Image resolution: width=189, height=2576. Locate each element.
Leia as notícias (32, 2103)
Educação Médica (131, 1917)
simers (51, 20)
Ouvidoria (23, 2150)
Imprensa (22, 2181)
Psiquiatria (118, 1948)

******

The whole of the material above should be given again exactly.

**Task response:**
Image resolution: width=189, height=2576. Locate each element.
Leia as notícias (32, 2103)
Educação Médica (131, 1917)
simers (51, 20)
Ouvidoria (23, 2150)
Imprensa (22, 2181)
Psiquiatria (118, 1948)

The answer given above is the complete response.